• **What you need to do**: Among the entries that follow, find every line with the word "dashboard" and list it.

• **Provided data**:
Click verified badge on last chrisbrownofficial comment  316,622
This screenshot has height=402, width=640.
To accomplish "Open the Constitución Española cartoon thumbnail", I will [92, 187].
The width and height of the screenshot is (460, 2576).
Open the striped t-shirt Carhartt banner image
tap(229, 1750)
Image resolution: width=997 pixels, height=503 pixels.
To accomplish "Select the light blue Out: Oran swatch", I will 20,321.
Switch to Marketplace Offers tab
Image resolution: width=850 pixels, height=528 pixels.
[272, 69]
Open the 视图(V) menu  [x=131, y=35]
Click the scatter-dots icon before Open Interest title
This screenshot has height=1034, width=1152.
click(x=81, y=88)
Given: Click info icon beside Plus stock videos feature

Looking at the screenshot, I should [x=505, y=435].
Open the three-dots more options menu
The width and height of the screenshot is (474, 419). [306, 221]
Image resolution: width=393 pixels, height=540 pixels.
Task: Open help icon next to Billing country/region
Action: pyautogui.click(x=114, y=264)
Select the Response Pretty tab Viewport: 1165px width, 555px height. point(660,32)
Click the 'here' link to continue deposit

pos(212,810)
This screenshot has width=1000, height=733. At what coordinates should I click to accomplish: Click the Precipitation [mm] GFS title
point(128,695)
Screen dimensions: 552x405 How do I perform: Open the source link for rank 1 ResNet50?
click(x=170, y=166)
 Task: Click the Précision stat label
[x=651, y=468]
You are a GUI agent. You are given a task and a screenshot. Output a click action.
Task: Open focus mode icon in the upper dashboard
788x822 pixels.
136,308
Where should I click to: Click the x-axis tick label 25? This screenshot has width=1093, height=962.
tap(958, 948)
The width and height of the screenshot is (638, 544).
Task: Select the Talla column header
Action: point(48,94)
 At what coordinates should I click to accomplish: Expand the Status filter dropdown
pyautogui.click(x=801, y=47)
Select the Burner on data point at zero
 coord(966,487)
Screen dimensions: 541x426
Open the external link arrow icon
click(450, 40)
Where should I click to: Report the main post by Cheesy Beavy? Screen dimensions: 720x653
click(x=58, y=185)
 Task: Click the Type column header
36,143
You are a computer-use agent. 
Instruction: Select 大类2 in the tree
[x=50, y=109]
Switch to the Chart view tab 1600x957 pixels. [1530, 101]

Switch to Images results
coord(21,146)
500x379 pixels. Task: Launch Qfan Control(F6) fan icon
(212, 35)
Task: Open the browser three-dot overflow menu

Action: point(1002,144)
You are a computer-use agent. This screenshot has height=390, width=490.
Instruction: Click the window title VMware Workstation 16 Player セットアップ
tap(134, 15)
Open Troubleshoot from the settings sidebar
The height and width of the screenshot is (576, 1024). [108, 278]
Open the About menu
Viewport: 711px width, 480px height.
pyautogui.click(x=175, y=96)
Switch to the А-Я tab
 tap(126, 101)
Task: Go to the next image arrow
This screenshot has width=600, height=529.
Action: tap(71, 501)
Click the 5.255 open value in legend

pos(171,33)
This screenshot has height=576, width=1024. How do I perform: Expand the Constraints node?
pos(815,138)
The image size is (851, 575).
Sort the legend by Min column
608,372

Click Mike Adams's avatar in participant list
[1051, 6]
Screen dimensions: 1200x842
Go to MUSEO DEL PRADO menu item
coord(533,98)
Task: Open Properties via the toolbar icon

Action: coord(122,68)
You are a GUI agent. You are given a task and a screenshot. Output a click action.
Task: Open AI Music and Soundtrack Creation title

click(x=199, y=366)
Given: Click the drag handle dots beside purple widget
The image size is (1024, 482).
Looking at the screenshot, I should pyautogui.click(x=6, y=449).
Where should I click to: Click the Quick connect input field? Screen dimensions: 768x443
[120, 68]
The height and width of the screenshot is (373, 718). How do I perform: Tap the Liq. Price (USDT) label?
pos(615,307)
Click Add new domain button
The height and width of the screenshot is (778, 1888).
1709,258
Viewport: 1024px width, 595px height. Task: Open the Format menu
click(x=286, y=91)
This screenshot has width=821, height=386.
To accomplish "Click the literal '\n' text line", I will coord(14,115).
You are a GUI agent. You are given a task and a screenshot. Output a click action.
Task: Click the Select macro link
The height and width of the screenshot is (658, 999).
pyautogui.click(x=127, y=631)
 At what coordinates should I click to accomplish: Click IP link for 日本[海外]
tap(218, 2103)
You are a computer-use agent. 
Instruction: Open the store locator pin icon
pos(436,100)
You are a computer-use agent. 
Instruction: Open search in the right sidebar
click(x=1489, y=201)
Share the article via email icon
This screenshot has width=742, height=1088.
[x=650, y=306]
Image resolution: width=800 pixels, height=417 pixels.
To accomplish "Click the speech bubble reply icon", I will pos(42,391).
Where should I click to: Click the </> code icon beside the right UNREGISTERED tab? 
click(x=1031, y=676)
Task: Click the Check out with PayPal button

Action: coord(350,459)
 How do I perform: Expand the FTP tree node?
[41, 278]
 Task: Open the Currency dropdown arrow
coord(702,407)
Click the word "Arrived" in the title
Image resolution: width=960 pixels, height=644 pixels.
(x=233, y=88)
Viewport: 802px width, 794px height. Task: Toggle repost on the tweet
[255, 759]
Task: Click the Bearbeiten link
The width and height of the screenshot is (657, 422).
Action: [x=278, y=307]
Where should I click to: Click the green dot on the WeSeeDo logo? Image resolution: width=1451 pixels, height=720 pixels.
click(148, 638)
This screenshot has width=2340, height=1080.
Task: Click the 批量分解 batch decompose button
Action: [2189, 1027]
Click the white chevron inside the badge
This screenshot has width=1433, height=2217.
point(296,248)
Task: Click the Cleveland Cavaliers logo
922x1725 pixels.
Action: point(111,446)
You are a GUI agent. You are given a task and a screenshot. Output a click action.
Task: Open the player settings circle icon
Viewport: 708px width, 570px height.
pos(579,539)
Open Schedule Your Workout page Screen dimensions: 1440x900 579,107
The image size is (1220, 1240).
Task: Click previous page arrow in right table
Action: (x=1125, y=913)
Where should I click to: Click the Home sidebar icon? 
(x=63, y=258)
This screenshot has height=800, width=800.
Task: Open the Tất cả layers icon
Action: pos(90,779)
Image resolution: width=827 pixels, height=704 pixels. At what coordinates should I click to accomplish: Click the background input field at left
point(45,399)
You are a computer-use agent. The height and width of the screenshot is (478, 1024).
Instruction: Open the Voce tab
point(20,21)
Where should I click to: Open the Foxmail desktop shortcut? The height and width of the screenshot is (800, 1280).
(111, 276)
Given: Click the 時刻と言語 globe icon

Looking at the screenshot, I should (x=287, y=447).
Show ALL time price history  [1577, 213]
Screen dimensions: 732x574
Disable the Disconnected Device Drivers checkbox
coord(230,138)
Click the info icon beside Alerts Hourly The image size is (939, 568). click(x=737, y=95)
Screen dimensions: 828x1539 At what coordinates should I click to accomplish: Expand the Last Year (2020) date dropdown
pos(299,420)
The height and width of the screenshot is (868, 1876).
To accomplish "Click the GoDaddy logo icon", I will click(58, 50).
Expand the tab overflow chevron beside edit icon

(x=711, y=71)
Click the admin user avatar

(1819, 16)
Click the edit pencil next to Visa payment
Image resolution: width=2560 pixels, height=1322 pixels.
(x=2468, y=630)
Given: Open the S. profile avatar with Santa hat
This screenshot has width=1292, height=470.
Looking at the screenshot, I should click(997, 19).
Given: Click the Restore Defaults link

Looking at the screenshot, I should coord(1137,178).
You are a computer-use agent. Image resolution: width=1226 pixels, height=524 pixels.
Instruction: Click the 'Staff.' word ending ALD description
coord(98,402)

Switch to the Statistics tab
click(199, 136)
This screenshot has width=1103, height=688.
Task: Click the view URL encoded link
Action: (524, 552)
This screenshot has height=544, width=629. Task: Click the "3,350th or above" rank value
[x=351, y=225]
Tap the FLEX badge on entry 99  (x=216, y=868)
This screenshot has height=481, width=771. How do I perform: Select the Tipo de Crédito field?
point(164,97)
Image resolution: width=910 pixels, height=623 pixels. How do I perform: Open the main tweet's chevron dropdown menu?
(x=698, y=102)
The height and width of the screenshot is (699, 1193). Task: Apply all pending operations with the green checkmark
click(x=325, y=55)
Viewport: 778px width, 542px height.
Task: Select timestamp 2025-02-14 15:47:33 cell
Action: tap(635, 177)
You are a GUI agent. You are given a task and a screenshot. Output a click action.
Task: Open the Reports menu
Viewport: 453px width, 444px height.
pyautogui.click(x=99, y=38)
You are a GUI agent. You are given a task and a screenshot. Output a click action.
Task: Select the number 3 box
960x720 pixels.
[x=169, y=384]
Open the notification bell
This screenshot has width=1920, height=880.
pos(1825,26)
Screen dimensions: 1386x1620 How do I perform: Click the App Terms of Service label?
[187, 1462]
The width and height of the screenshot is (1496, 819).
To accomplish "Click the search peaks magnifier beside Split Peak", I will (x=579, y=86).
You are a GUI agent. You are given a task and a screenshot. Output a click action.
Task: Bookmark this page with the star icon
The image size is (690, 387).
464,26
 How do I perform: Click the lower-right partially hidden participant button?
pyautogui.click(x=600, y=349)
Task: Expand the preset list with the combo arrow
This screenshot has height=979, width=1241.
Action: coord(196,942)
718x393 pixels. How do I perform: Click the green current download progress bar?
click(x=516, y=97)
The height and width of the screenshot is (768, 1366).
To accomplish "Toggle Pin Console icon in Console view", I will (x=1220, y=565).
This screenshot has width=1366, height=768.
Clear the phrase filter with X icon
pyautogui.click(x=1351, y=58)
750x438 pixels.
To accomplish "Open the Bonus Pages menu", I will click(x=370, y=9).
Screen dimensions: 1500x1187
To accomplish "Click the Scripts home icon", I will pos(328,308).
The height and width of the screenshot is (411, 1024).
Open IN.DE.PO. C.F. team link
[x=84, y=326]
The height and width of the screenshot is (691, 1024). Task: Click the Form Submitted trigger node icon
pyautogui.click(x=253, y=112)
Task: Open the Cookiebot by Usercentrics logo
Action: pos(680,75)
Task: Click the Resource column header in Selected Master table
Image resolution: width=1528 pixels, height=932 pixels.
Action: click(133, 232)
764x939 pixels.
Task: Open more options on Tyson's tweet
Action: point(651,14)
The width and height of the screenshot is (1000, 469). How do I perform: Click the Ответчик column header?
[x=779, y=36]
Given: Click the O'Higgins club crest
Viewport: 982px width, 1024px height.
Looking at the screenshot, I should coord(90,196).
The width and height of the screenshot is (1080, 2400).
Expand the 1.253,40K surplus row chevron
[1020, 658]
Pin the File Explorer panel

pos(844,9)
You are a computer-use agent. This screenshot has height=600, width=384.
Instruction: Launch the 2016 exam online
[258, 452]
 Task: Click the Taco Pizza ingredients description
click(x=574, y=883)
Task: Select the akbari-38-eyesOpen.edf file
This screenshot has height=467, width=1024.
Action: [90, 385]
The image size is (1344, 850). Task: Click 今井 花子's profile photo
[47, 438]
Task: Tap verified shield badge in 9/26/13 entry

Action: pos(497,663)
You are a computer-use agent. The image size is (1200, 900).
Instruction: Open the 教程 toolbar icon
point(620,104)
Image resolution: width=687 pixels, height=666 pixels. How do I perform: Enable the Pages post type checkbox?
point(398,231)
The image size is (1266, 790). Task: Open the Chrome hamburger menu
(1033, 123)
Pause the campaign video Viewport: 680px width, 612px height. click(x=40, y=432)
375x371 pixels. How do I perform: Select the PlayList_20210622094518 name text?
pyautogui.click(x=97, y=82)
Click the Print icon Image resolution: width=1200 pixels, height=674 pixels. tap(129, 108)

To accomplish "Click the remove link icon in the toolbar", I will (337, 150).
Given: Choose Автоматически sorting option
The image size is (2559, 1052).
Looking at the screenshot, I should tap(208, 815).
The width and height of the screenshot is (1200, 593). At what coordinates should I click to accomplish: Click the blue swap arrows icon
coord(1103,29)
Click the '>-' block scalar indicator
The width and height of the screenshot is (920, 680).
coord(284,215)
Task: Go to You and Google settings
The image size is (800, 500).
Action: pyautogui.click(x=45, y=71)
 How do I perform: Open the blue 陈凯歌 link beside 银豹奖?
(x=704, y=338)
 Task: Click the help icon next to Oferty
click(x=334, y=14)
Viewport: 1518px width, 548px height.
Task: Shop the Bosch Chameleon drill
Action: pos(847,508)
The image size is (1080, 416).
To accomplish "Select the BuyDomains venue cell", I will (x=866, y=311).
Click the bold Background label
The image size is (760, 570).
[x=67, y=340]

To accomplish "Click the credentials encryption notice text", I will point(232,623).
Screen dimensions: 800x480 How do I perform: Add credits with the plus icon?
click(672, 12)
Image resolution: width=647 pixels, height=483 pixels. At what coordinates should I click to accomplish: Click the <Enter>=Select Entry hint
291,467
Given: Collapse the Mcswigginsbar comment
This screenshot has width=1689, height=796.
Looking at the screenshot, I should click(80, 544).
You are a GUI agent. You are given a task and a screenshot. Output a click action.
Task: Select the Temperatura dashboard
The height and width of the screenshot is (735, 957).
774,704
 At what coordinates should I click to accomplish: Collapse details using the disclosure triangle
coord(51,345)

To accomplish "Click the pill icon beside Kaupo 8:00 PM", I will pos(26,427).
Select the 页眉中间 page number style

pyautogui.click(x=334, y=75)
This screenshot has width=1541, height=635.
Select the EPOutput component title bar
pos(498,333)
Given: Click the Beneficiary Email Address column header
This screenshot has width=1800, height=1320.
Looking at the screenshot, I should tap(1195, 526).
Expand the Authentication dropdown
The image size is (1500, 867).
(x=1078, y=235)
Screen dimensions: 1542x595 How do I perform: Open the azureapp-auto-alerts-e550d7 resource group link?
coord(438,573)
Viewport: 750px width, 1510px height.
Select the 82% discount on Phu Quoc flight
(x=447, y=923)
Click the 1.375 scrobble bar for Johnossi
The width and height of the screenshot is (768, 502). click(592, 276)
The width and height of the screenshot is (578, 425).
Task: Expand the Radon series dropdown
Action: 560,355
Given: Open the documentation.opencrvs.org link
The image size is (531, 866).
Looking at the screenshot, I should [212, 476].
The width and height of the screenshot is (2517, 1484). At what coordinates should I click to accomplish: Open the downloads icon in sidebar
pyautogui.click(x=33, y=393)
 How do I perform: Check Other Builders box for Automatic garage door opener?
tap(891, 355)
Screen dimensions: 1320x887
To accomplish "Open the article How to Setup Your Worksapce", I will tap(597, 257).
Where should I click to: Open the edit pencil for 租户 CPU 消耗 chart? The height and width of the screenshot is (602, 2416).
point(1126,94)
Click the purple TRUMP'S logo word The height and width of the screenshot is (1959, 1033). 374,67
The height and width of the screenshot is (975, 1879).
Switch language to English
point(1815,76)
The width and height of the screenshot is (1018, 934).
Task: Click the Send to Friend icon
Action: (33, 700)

• **Exercise solution**:
Task: Open focus mode icon in the upper dashboard
Task: Select the Temperatura dashboard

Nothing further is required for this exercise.